Composition-Tunable Bandgap Engineering of Horizontally Guided CdS_xSe_1-x Nanowalls for High-Performance Photodetectors

Composition-adjustable semiconductor nanomaterials have garnered significant attention due to their controllable bandgaps and electronic structures, providing alternative opportunities to regulate photoelectric properties and develop the corresponding multifunction optoelectronic devices. Nevertheless, the large-scale integration of semiconductor nanomaterials into practical devices remains challenging.
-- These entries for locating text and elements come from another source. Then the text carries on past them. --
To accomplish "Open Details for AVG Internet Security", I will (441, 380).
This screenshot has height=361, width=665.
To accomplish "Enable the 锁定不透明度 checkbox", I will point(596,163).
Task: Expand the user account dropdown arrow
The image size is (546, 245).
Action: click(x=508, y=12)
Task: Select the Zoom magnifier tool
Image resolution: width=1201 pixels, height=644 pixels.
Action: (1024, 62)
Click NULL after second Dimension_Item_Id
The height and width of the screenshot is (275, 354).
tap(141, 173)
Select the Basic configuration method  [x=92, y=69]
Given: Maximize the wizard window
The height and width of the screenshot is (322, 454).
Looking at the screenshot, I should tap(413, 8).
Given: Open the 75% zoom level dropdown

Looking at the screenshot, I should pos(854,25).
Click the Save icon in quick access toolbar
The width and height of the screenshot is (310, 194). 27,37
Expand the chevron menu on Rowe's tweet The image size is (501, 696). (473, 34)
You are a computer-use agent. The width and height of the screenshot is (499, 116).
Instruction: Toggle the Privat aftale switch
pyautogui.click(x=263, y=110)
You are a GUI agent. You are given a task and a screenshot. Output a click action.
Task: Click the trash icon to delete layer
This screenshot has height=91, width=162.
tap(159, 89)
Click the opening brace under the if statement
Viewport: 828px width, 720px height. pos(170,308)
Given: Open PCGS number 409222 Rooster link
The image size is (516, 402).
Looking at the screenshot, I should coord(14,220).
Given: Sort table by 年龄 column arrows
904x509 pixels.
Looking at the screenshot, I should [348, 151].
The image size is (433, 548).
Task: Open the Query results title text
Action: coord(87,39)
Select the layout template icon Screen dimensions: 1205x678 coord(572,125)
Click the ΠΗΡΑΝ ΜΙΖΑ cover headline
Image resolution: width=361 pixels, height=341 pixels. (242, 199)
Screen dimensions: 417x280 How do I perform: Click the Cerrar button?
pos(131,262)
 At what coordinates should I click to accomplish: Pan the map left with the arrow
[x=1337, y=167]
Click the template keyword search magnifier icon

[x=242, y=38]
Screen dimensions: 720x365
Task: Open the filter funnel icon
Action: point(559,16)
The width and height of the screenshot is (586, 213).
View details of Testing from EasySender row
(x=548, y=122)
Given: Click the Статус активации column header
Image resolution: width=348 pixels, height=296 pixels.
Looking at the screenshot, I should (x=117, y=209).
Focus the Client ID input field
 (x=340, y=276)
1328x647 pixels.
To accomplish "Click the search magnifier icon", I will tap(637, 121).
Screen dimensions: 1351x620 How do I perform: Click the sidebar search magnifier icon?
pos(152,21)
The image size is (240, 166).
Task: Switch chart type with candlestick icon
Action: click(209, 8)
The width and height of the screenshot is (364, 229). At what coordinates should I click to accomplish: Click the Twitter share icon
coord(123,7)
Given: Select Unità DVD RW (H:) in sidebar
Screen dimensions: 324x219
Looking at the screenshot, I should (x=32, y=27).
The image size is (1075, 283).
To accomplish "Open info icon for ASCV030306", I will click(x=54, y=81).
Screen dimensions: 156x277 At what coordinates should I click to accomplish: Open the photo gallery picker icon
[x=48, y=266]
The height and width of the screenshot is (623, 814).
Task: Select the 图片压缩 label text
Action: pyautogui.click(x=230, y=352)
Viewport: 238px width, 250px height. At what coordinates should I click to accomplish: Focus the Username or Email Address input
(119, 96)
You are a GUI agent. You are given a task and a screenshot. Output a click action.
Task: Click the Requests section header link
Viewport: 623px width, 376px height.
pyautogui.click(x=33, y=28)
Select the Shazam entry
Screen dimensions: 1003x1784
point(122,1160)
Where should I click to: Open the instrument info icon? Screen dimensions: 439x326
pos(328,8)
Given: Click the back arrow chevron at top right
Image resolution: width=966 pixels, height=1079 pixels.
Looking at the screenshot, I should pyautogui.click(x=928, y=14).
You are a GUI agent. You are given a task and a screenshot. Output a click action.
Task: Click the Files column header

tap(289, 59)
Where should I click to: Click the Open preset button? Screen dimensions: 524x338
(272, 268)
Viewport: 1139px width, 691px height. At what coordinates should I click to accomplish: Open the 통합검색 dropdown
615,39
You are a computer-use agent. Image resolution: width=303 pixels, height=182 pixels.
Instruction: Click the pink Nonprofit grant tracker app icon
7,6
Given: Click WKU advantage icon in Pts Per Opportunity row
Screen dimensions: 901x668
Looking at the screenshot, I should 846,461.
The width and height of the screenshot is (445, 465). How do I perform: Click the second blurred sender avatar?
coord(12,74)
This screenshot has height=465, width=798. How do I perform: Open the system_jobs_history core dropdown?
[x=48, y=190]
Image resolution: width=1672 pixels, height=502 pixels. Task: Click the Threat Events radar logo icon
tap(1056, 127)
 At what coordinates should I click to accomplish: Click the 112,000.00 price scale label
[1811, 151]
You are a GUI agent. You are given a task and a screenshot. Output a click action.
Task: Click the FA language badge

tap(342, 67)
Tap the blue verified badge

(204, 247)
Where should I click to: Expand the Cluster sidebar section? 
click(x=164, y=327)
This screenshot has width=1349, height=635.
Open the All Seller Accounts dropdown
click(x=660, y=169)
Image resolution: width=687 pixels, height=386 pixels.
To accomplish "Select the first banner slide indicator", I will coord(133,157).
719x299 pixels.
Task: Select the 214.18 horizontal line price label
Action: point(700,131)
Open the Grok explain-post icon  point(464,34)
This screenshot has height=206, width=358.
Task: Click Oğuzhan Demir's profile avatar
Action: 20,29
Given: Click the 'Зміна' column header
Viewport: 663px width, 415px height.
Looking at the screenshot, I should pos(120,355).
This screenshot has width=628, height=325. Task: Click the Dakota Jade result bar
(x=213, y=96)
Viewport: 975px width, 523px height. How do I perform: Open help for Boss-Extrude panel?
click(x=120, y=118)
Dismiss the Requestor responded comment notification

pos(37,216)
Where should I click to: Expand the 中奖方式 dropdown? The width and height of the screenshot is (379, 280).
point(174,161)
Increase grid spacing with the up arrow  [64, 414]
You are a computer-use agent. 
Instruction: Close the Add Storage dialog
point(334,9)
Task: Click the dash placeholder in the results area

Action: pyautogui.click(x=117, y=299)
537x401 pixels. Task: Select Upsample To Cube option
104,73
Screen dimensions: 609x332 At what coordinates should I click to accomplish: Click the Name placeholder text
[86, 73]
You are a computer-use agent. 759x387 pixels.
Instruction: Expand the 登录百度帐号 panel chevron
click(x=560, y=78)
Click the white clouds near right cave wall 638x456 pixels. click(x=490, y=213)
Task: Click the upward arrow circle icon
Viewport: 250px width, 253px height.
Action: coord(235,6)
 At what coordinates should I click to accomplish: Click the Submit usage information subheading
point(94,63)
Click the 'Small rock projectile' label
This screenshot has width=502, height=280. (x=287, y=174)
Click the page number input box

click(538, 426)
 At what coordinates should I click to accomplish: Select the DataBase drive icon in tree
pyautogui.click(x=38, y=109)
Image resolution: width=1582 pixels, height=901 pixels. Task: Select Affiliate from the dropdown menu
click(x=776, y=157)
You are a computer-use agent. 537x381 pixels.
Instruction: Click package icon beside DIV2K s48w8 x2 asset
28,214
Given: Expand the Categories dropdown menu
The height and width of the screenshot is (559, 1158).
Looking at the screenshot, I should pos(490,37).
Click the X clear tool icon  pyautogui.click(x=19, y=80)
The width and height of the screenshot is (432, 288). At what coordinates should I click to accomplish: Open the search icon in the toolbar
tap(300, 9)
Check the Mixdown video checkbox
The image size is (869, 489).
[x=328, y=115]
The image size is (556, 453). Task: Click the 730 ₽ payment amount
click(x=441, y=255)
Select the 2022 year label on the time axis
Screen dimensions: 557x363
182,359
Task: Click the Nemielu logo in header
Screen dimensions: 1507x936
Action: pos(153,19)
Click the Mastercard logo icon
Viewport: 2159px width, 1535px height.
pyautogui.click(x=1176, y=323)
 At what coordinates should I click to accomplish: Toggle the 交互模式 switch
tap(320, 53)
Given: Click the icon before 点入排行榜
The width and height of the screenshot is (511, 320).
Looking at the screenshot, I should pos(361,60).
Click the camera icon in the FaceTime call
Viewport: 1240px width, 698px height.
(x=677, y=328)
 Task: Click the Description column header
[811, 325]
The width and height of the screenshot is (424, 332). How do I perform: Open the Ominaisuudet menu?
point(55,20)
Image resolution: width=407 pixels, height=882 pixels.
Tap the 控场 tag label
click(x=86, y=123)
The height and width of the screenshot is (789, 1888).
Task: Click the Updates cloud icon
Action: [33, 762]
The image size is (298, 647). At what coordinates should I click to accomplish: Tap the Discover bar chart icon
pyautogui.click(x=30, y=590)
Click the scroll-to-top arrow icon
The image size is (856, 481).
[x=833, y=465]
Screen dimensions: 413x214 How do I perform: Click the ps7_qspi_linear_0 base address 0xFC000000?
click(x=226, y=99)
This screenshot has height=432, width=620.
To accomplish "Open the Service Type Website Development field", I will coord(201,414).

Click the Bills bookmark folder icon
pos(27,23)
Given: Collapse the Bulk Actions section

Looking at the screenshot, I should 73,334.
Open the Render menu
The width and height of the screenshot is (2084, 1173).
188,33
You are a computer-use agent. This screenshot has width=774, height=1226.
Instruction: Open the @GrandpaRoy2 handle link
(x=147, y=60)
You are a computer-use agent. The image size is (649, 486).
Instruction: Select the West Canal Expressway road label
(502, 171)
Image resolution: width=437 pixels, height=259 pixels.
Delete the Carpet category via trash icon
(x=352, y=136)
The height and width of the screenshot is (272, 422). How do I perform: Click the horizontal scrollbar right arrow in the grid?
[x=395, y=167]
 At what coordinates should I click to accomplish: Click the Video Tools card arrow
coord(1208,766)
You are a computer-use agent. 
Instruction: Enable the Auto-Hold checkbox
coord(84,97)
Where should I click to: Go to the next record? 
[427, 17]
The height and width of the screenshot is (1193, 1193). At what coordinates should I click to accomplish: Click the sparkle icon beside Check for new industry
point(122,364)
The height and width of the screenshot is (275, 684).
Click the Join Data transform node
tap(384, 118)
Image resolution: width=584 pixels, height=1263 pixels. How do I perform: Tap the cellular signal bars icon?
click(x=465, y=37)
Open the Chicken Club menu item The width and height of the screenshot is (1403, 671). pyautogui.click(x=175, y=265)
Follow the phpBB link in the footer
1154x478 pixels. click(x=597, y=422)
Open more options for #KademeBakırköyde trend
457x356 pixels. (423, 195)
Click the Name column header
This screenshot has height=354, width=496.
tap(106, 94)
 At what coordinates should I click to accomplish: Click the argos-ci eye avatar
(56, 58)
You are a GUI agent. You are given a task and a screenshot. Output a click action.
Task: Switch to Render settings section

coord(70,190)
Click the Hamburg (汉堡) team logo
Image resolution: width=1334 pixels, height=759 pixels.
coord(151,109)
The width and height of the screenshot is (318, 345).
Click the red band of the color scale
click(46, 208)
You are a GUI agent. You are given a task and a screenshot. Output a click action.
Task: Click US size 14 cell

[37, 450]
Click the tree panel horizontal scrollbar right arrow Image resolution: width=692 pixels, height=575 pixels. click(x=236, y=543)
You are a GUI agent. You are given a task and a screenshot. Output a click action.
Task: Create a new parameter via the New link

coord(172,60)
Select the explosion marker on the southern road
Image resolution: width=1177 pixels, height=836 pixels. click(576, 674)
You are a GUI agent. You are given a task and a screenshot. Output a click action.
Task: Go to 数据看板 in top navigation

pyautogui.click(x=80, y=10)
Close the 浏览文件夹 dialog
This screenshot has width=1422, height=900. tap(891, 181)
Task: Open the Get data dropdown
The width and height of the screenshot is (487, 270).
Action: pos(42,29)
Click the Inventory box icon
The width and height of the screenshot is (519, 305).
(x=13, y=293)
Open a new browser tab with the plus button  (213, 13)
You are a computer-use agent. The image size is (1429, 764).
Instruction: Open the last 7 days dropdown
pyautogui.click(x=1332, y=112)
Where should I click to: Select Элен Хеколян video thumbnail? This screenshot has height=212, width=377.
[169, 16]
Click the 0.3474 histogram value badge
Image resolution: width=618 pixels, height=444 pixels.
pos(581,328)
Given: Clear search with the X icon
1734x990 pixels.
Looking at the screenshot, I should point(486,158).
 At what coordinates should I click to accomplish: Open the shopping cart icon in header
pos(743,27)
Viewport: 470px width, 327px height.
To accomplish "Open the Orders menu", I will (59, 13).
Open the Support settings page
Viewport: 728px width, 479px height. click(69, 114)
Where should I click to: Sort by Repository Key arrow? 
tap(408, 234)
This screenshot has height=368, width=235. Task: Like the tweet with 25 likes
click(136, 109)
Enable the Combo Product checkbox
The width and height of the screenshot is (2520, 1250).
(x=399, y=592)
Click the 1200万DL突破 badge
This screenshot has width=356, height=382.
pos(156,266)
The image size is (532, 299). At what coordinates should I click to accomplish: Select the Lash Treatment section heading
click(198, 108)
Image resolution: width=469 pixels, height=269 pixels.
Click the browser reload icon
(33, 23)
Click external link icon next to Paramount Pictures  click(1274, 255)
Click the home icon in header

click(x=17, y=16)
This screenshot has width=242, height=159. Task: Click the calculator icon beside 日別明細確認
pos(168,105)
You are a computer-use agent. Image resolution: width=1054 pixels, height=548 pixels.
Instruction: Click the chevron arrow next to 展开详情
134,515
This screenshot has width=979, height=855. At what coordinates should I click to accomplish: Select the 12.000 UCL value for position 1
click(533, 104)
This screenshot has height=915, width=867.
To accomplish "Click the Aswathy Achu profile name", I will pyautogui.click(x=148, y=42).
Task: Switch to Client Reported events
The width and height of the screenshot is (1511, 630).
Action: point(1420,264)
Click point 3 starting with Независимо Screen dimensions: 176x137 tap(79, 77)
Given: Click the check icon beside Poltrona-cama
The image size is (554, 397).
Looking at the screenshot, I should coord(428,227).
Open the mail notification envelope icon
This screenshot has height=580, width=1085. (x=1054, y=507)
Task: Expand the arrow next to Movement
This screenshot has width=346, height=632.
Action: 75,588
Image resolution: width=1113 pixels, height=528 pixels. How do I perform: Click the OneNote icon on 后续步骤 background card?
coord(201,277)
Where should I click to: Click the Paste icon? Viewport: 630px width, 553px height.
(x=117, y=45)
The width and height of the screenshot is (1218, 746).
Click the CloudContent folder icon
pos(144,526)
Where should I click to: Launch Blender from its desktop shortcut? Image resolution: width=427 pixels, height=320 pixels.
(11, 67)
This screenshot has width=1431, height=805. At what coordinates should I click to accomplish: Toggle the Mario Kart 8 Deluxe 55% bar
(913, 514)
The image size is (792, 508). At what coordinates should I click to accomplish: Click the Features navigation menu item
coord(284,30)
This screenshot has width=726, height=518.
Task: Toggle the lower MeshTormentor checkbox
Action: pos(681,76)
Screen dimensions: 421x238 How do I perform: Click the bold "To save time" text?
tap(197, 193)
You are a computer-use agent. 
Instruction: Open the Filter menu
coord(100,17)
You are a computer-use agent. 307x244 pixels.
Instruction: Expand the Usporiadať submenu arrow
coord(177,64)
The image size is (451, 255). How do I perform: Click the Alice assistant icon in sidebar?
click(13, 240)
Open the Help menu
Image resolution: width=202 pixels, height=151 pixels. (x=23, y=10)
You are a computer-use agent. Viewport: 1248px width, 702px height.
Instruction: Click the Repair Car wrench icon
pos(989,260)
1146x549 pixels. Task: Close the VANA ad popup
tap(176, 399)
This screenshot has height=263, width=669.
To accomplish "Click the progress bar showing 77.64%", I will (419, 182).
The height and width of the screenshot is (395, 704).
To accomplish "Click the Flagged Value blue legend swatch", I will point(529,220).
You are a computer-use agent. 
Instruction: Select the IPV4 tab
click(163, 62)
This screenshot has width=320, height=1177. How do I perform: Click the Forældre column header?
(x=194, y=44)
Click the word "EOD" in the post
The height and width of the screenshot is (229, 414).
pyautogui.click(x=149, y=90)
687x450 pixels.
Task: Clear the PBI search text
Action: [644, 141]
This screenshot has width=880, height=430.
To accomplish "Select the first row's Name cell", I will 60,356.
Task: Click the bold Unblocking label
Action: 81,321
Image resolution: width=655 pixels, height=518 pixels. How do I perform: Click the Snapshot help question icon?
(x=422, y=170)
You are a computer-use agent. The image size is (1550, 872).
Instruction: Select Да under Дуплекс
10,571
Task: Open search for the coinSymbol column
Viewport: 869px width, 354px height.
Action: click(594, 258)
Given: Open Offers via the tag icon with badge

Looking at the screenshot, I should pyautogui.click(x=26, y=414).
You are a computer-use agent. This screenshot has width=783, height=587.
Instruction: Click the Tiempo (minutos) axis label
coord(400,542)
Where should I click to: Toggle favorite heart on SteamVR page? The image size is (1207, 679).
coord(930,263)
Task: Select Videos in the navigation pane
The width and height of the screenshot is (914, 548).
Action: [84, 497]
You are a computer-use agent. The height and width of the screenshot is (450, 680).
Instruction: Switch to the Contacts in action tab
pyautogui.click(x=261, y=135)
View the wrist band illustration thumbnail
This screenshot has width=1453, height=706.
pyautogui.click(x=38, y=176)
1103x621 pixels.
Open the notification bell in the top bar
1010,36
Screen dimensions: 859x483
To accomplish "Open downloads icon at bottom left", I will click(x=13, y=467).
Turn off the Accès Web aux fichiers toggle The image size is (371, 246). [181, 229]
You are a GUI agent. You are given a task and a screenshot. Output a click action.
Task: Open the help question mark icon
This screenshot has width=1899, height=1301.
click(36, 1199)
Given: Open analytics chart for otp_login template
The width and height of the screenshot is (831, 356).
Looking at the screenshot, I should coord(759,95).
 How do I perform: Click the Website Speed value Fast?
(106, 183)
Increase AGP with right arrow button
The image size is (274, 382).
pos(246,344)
Here, we report a synthesis strategy for the well-aligned horizontal CdS_xSe_1-x (x = 0-1) nanowall arrays, which are guided grown on an annealed M-plane sapphire using chemical vapor deposition (CVD) approaches. Microstructural characterizations demonstrate these structures as horizontally guided nanowalls with high-quality crystallinity. Microphotoluminescence (μ-PL) reveals the CdS_xSe_1-x nanowalls exhibiting continuously tunable spontaneous emissions from 509 nm (pure CdS) to 713 nm (pure CdSe), further confirming that CdS_xSe_1-x alloys have a continuously tunable bandgap. Notably, a photodetector based on CdS_xSe_1-x nanowalls displays excellent photoelectric performance, such as high responsivity (3 × 10² ∼ 1 × 10³ A/W), high external quantum efficiency (1.01 × 10³ ∼ 2.93 × 10³), and fast response speed in the millisecond magnitude. Furthermore, the CdS nanowall-based photodetectors exhibit a remarkable image-sensing capability, indicating potential applications in high-performance image sensing in the future. Bandgap continuously tunable nanowall arrays with high-quality crystallinity inject great vitality into the manufacturing of high-performance integrated optoelectronic devices. © 2024 American Chemical Society.